* [WRITTEN TASKS]:
[1] According to the post on joining a critique group, how many interested persons does the new group currently have?
[2] Continue the post on joining a critique group, starting after its last sentence.

* [PASSAGE GIVEN]:
******
Five Reasons to Belong to a Critique Group

Last night, I met for the first time with a new writer’s critique group. For the past four years, I’d been meeting with what turned out to be a core group of five, which originally started as seven. After attending a SCBWI conference in Spokane a few weekends ago, I met several others in my area who are interested in writing for children, and so we met last night to organize.

With any change comes new possibilities, but also fear. Our new group currently has 10 interested persons, which is actually quite large for a critique group. Some people voiced concerns that we could end up spending perhaps too much of our own limited writing time critiquing other people’s manuscripts. After meeting for a few months, perhaps we might decide to split into interest groups. Or perhaps time and people’s schedules will dissolve the potential problem. People get busy. Interest wanes. They drop out.
******
* [PROVIDED MATERIAL]:

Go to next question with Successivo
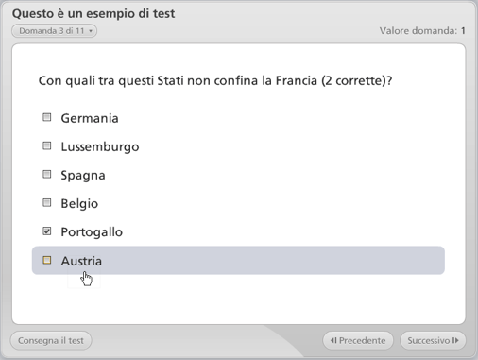Image resolution: width=478 pixels, height=360 pixels. pos(433,341)
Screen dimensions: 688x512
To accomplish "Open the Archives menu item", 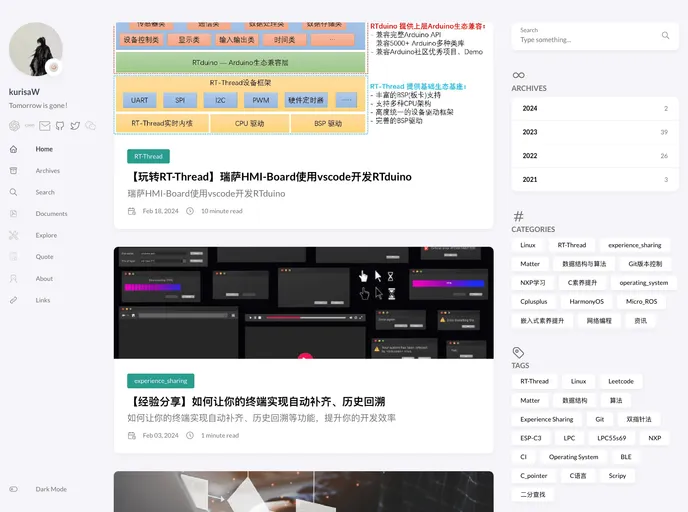I will point(47,171).
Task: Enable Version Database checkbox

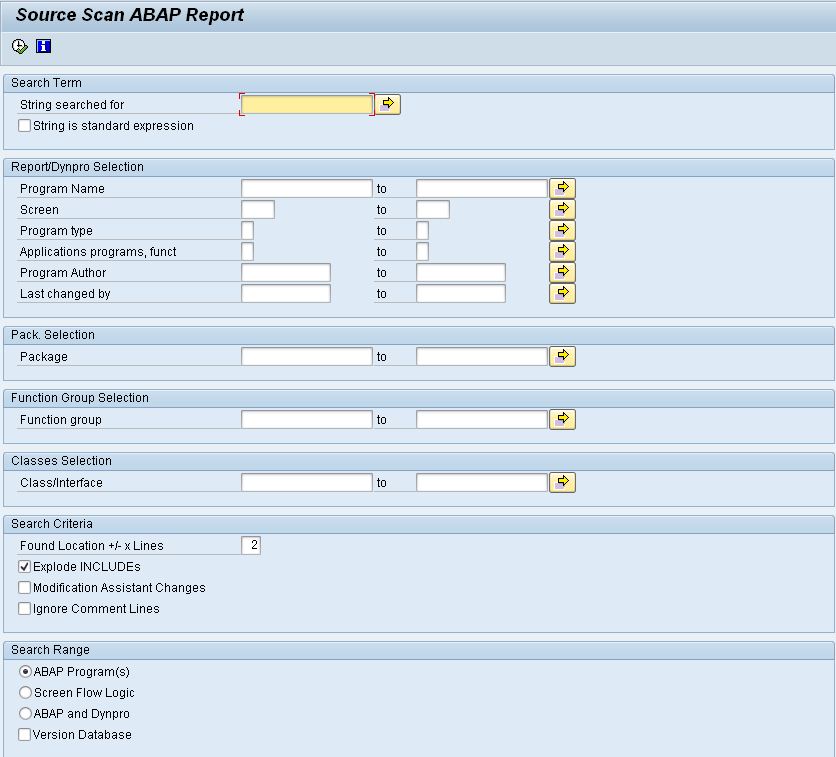Action: click(x=25, y=735)
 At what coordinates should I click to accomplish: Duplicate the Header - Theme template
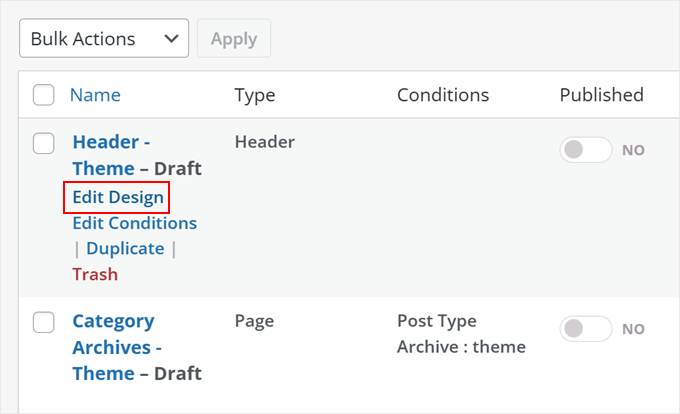click(x=125, y=248)
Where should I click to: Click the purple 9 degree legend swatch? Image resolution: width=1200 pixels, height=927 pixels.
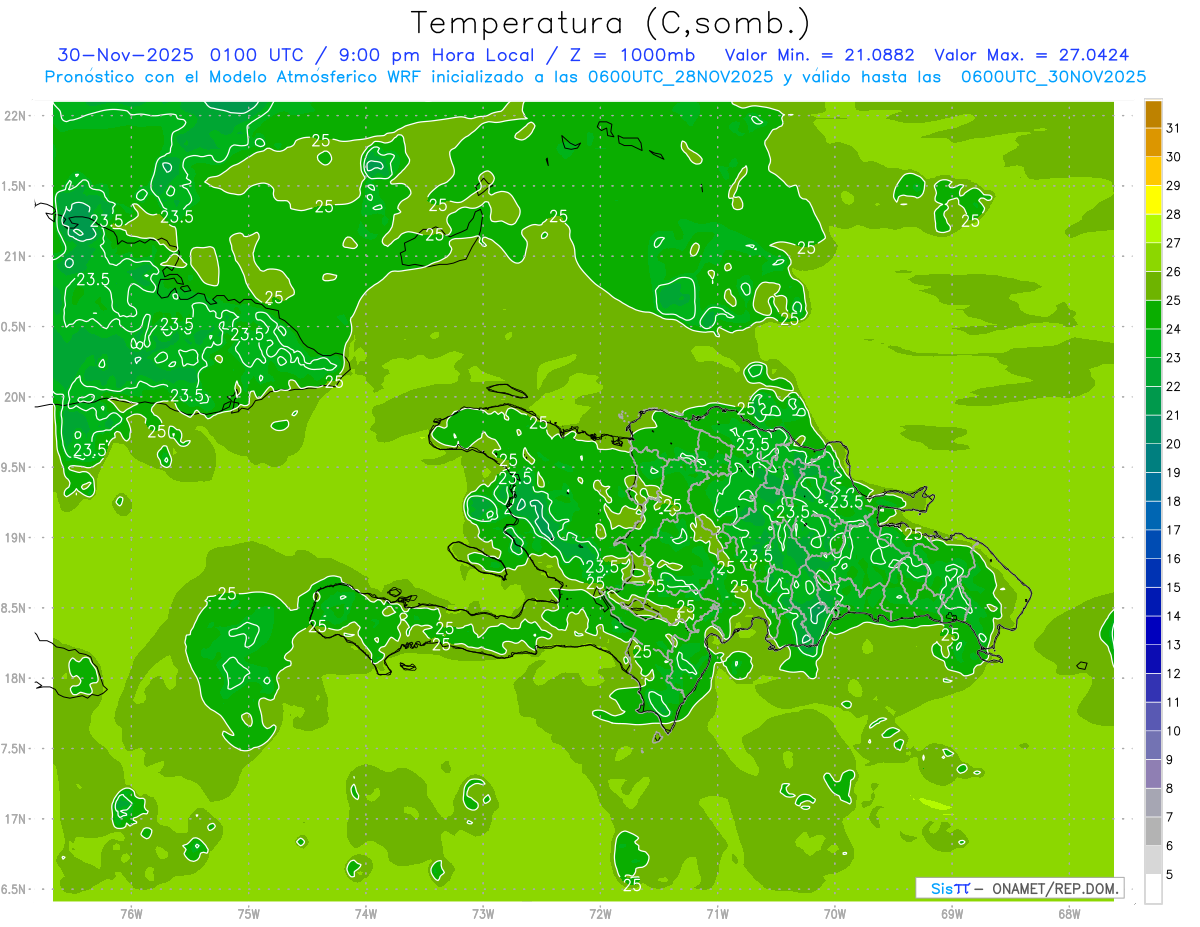click(1153, 746)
******
* [RESPONSES BY TASK]:
[1] The new group currently has 10 interested persons.

[2]
But about our new possibilities, I have these things to say:

Change is good! Embrace it. In that it presents new challenges, you must adapt. Adaptation gets the brain synapses moving, the adrenaline flowing. You get exited about your new prospects, but only IF you don’t allow your fears to stop you cold. Instead of worrying about what might happen, focus on the positives:

  1. Be happy that you have met new people who are interested in reading your work and giving feedback on it.
  2. Be happy for the new pool of creative ideas, knowledge, skills and techniques from which to learn from.
  3. Be happy that you are in the process of creating a new community—a new mix of people—who have never before been together. Because everyone comes from a different perspective, they will, by virtue of who they are, give you new insights about the world at large. Our new group includes a retired 5th grade teacher; a landscape architect and mother of a special needs child; a registered nurse and mother of six children; a retired college professor, and a recent graduate with an English degree. My current manuscript includes a segment where someone almost dies of a massive coronary. I now have someone who can read that section with expertise that wasn’t possible in the group before.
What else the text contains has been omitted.